[Selected extract]

****************

Maven Clinic
- Type: Private
- Industry: Information technology Health informatics
- Founder: Kate Ryder
- Headquarters: New York, New York, U.S.
- Key people: Kate Ryder, founder & CEO
- Number of employees: 500
- Website: www.mavenclinic.com

= Maven Clinic =

Digital healthcare company

Maven Clinic is a women's digital healthcare company.

== History ==

Maven was founded in 2014. In the same year, the company raised $125 million, prompting a valuation of $1.7 billion. In April 2026, Maven was named as one of Time's 100 Most Influential Companies of 2026.

****************

[Required action 1] For each statement, say yes or no depending on whether it agrees with the Maven Clinic article, and quote the words from the article that decide it: (a) Maven Clinic has its headquarters in New York. (b) Maven Clinic was founded in 2016. (c) The company was valued at $1.7 billion.
[Required action 2] Recast the paragraph of the Maven Clinic article that begins "Maven was founded in 2014" as a short bulleted list, keeping its main facts.
[Required action 3] Resume the Maven Clinic article after its final sentence.
The records have nothing to do with the Maven Clinic article.

****************

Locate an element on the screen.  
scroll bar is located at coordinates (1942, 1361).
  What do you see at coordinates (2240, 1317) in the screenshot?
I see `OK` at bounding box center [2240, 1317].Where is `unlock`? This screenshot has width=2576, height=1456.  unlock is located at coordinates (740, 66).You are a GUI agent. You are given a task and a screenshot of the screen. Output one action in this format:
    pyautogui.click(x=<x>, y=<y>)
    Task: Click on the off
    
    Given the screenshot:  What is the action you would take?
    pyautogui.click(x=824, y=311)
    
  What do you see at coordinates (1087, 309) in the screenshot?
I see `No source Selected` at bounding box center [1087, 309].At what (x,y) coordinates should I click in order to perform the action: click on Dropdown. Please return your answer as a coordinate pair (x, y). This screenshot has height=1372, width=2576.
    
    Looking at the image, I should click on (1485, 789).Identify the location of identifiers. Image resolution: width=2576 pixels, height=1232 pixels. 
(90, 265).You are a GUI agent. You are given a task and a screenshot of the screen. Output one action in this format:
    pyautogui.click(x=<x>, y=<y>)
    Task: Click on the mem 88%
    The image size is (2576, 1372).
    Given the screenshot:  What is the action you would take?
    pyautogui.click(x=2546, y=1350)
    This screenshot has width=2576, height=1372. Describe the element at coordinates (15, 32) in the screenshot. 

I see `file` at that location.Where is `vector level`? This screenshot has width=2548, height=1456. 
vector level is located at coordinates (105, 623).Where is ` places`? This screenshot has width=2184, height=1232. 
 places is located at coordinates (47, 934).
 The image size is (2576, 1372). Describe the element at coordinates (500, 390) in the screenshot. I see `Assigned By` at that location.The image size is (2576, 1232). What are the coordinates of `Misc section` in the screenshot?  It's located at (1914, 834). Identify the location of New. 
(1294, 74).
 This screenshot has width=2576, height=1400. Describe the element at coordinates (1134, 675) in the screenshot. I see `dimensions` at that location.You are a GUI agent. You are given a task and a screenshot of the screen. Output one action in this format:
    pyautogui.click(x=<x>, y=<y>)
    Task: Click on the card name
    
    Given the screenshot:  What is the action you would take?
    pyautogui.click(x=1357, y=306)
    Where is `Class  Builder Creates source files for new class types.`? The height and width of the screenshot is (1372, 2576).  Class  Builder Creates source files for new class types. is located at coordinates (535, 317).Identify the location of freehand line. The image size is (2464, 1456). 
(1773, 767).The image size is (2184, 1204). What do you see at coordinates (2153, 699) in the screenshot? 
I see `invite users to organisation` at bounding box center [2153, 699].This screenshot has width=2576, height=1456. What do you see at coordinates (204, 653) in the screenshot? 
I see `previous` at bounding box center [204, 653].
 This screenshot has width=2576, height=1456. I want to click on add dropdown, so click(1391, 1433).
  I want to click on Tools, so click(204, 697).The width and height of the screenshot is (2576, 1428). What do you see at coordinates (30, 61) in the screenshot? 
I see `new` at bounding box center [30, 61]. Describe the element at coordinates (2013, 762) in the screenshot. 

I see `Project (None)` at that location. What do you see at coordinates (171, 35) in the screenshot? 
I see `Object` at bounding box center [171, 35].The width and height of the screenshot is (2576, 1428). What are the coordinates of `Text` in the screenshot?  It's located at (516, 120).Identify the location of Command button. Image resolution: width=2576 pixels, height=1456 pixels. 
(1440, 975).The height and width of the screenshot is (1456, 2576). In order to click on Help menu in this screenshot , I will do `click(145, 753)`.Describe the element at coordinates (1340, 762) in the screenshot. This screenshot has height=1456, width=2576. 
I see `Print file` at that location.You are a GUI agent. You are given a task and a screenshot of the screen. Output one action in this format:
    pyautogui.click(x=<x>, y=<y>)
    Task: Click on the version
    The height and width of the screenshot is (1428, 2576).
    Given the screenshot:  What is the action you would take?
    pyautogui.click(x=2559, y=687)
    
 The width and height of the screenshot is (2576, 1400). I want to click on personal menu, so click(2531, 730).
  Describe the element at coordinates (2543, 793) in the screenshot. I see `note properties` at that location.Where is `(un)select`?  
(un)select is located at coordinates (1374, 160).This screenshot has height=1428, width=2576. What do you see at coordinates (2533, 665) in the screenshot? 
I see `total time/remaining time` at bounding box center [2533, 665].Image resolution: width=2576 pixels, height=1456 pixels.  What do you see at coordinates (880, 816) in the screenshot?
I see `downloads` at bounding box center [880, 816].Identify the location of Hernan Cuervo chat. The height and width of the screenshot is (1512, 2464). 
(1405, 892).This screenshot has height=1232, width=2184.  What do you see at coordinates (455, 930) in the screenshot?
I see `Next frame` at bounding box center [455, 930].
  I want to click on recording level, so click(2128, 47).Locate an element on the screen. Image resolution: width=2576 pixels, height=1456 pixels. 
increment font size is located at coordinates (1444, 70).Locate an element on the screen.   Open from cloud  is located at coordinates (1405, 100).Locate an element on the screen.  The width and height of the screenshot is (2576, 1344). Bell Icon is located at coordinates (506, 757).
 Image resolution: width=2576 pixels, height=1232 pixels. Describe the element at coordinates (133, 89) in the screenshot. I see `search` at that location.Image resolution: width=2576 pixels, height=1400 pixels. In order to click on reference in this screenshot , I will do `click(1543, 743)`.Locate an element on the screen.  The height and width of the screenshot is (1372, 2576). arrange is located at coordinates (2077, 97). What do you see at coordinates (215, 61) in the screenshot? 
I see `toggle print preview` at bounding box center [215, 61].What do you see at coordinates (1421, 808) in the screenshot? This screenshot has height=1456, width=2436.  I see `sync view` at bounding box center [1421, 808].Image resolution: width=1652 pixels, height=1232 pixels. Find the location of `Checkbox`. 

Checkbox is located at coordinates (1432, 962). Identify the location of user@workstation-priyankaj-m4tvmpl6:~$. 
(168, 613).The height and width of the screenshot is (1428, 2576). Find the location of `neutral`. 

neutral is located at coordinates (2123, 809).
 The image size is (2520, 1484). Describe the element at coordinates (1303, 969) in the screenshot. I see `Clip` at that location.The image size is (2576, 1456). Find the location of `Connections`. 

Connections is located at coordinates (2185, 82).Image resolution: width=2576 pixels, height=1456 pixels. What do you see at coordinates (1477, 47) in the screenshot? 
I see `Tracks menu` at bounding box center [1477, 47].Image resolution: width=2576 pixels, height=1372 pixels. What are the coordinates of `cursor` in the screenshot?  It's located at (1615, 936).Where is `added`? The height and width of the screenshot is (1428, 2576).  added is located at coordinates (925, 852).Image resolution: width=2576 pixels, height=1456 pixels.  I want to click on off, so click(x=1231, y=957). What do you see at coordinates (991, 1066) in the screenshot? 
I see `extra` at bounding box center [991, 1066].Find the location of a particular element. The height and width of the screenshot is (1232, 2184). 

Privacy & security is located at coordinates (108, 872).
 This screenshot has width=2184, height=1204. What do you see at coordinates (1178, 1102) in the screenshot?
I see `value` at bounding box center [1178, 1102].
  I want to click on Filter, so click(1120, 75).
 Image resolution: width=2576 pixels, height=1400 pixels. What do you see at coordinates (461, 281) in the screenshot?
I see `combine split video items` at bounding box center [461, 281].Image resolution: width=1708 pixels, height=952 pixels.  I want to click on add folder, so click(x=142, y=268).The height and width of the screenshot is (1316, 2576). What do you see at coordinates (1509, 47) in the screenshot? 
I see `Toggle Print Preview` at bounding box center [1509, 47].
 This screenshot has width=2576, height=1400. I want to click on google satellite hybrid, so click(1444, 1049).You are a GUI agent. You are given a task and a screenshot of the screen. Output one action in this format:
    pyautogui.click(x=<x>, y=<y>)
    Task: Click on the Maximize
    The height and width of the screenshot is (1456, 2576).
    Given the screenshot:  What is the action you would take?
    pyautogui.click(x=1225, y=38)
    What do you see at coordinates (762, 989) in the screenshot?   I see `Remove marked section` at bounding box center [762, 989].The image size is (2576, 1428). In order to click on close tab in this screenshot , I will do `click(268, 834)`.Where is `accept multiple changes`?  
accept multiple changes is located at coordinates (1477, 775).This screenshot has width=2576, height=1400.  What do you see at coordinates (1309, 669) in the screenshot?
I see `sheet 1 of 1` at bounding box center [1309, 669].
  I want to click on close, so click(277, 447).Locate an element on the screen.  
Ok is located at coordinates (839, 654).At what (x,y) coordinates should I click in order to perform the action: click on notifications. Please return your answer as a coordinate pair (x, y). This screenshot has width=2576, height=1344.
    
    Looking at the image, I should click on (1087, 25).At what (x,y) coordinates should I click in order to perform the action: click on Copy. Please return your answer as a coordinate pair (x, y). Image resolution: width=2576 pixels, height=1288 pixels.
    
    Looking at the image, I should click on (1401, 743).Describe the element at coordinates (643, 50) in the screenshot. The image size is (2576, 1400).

****************

[Your response 1]
(a) Yes: "Headquarters: New York, New York, U.S."
(b) No: "Maven was founded in 2014."
(c) Yes: "prompting a valuation of $1.7 billion"

[Your response 2]
- Founded in 2014
- Raised $125 million that same year, leading to a $1.7 billion valuation
- Named one of Time's 100 Most Influential Companies of 2026 in April 2026

[Your response 3]
== Products and offerings ==
The platform connects women to virtual appointments with ob-gyns, fertility care providers, and other female-oriented healthcare specialists. Its service, Maven Wallet, also facilitates employer-sponsored healthcare reimbursements. The company uses Maven Intelligence, an artificial intelligence tool, to integrate its virtual clinic, care programs, and benefits services.

== Market ==
Maven is used by over 2,000 employers. Some of its competitors include Midi Health, Carrot Fertility, Kindbody, and Progyny, Inc.
== Leadership ==

The company is led by founder and Chief Executive Officer (CEO) Kate Ryder.